## start
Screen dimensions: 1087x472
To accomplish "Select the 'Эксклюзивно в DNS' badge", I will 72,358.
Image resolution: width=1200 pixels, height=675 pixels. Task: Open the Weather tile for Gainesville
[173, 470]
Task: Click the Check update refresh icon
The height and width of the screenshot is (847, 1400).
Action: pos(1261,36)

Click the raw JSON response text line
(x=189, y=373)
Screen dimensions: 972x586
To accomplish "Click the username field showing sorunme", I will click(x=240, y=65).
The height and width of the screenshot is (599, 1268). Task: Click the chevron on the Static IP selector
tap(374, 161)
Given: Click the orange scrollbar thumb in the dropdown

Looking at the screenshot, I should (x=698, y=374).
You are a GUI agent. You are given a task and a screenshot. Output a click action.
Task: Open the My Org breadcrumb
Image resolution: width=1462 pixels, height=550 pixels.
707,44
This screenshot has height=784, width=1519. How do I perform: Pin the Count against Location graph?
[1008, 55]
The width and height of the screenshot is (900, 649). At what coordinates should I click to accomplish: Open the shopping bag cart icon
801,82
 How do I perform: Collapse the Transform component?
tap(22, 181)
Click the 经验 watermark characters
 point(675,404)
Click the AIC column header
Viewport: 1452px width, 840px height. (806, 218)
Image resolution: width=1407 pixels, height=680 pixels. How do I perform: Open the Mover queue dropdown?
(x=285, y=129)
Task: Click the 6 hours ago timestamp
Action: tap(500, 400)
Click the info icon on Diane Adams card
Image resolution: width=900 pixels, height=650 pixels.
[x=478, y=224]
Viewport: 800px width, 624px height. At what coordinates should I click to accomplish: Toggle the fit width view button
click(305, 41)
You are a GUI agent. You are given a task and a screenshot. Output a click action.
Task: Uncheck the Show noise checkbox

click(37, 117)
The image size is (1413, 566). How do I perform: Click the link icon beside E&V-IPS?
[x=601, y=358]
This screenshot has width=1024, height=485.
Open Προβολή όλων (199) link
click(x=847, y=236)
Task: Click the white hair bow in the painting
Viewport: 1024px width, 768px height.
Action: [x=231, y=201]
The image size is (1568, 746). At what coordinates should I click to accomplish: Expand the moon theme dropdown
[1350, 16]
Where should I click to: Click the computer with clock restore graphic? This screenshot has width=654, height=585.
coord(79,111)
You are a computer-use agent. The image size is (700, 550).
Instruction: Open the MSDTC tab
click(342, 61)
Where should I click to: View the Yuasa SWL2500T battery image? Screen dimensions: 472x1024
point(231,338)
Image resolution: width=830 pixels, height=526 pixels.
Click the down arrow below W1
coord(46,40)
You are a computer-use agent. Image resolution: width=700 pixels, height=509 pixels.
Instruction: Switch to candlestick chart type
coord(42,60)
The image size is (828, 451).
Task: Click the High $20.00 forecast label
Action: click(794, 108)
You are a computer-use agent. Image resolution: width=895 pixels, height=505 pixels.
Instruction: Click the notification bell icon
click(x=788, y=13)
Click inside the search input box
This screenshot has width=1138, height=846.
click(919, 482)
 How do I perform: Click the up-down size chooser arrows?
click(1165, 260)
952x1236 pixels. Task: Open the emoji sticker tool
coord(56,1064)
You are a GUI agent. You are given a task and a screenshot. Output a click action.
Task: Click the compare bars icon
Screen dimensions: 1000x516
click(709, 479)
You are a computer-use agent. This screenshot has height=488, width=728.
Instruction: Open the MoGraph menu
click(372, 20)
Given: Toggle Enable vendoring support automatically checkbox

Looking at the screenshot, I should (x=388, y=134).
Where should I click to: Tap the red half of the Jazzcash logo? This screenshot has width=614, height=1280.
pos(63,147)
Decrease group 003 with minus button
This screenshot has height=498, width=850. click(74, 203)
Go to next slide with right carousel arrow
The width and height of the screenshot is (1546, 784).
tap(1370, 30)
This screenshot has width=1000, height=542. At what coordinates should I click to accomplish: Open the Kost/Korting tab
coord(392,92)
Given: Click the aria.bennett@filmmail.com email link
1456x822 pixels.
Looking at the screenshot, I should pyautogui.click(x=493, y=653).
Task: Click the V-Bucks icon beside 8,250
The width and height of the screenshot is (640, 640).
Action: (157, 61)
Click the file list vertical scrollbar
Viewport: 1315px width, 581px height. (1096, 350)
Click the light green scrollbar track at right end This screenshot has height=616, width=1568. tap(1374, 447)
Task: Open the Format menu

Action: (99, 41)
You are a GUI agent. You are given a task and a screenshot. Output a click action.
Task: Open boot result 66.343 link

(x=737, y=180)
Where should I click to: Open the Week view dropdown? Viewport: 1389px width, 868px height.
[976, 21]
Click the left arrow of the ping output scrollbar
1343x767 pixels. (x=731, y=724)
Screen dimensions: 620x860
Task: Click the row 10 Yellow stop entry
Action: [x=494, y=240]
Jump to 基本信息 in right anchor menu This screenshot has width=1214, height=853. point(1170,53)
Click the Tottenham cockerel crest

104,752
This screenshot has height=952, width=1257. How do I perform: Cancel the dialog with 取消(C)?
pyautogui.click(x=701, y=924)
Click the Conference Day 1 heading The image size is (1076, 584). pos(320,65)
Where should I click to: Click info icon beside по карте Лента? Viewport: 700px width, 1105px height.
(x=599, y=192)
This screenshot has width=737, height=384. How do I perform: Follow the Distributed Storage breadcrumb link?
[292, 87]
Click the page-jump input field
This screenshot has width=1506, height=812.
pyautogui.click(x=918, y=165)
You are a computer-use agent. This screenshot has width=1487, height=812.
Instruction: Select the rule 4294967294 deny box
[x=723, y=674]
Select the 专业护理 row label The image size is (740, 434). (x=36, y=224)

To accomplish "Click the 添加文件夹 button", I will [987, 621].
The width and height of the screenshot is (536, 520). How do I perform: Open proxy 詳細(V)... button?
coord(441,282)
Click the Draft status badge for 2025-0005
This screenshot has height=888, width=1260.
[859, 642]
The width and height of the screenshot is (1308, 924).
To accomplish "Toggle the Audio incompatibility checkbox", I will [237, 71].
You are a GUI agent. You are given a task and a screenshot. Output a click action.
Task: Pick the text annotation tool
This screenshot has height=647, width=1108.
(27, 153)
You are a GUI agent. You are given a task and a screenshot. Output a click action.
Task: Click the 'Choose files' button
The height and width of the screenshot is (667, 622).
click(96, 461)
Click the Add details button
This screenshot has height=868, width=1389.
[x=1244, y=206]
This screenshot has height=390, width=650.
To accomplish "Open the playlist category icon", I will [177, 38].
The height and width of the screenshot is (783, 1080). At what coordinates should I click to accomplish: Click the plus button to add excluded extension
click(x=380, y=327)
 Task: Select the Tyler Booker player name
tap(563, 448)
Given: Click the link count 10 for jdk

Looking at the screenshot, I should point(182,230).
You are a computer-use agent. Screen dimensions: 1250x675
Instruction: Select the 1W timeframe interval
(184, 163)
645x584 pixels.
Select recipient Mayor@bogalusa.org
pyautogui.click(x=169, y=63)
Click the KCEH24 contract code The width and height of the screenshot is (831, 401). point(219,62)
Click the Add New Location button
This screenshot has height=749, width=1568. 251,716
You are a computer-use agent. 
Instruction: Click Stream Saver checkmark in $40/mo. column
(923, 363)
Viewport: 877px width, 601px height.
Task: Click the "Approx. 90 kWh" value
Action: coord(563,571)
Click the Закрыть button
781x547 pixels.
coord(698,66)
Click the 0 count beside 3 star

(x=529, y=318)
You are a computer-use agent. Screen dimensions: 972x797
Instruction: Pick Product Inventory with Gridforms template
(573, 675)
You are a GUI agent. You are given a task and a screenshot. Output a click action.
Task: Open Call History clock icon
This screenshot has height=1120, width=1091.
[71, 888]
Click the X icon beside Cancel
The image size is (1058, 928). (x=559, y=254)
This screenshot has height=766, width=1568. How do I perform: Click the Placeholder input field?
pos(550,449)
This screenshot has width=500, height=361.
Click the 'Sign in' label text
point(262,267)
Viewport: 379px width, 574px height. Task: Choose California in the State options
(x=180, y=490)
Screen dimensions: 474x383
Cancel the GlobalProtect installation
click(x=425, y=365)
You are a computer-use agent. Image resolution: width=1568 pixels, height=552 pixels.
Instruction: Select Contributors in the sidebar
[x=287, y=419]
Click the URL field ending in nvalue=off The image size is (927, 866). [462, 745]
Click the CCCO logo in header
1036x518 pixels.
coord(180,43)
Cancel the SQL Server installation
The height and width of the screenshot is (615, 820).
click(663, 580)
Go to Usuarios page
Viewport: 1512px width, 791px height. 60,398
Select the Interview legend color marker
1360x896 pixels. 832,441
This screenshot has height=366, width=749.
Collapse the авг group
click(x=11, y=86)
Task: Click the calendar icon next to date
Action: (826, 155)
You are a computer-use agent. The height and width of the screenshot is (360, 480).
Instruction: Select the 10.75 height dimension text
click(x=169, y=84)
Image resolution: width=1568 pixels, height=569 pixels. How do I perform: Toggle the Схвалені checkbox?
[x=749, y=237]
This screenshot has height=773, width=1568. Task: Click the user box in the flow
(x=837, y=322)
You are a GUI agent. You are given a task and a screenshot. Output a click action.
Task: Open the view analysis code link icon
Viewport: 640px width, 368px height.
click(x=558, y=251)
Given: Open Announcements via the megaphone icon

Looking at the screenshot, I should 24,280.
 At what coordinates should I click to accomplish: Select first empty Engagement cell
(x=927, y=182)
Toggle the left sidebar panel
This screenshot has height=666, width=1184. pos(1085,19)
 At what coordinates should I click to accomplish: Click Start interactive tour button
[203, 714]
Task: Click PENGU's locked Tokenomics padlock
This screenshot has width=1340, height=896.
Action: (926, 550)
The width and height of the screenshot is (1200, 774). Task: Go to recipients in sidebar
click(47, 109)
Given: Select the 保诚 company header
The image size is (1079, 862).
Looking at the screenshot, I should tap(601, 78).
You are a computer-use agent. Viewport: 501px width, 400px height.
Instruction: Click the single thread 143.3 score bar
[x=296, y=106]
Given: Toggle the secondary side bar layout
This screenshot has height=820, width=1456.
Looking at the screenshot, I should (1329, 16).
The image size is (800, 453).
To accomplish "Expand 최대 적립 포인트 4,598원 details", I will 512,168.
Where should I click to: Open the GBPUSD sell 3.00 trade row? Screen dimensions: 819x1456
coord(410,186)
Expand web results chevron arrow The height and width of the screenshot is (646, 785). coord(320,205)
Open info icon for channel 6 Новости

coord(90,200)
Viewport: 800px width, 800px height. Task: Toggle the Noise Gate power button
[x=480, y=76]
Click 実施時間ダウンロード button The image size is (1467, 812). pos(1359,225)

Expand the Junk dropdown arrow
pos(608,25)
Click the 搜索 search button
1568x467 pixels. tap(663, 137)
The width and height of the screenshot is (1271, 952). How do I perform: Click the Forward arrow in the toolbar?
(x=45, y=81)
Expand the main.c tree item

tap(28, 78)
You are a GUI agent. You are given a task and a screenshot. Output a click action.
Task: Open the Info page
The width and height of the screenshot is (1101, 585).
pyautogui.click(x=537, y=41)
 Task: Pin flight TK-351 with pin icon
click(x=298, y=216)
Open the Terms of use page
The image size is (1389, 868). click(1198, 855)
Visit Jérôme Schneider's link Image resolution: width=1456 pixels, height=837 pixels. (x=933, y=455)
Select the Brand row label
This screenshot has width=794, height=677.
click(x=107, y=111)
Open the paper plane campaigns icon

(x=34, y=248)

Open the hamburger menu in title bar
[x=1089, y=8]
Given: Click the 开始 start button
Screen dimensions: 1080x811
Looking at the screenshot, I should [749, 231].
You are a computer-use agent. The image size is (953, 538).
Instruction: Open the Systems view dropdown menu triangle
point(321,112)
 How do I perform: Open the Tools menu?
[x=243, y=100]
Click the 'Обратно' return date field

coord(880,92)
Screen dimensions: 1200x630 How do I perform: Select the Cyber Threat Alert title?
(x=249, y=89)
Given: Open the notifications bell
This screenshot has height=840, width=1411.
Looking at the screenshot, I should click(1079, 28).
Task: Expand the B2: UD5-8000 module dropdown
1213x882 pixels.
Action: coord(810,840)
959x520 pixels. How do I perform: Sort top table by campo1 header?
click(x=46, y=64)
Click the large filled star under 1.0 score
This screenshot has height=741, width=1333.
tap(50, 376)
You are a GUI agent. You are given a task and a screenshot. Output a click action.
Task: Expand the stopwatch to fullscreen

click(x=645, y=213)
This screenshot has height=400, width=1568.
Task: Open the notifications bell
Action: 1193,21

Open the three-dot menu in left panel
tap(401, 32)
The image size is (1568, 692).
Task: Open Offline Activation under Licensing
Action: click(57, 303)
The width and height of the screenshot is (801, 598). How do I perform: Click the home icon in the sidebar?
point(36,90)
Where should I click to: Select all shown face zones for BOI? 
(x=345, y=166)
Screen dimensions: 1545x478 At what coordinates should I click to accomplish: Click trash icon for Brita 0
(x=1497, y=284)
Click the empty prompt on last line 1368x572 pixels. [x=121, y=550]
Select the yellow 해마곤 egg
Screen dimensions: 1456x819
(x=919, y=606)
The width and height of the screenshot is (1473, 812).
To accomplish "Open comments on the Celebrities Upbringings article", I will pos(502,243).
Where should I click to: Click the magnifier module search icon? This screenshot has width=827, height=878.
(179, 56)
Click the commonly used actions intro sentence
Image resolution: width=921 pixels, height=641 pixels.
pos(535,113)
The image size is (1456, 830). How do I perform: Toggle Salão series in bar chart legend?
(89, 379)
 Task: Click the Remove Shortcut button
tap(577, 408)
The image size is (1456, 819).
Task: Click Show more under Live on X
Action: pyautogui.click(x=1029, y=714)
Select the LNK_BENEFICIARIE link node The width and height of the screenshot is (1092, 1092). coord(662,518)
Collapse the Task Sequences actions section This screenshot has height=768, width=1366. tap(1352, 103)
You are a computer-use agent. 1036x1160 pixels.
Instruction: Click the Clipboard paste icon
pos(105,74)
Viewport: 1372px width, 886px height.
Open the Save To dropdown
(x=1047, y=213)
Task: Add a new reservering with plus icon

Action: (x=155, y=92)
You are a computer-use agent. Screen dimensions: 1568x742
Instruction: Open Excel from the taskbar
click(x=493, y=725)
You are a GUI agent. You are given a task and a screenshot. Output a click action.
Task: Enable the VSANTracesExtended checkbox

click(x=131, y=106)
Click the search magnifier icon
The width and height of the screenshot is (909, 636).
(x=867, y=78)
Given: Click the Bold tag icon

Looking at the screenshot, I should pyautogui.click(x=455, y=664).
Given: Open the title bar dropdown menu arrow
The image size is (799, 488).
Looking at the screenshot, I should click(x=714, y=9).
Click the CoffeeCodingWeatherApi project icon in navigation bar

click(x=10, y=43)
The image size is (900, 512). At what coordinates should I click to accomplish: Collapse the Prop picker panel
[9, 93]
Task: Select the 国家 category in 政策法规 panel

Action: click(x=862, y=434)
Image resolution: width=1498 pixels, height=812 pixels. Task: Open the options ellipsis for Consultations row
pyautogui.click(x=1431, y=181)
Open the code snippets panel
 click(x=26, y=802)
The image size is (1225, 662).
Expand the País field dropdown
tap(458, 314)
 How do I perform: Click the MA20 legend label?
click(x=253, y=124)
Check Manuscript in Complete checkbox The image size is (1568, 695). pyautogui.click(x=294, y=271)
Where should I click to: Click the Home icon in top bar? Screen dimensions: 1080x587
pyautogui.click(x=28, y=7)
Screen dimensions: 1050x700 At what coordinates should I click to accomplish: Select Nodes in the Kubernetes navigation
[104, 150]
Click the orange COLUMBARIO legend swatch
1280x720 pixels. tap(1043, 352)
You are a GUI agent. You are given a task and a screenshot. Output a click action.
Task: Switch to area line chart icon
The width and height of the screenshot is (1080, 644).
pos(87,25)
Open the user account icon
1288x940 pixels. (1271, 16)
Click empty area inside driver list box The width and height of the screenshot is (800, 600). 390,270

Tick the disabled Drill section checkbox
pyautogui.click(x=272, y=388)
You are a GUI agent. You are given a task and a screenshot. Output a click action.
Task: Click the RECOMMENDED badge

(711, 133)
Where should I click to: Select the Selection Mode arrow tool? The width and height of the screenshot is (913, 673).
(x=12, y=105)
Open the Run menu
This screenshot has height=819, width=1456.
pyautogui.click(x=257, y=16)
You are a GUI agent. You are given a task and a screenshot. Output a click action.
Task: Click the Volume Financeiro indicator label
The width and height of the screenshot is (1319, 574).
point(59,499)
## end
WRITTEN PROBLEM >> Echo the lines from the one containing "Given: Click the link count 10 for jdk" through the one containing "pyautogui.click(x=169, y=63)", both included, and nothing else.

RESULT OF THE EXERCISE >>
Given: Click the link count 10 for jdk

Looking at the screenshot, I should point(182,230).
You are a computer-use agent. Screen dimensions: 1250x675
Instruction: Select the 1W timeframe interval
(184, 163)
645x584 pixels.
Select recipient Mayor@bogalusa.org
pyautogui.click(x=169, y=63)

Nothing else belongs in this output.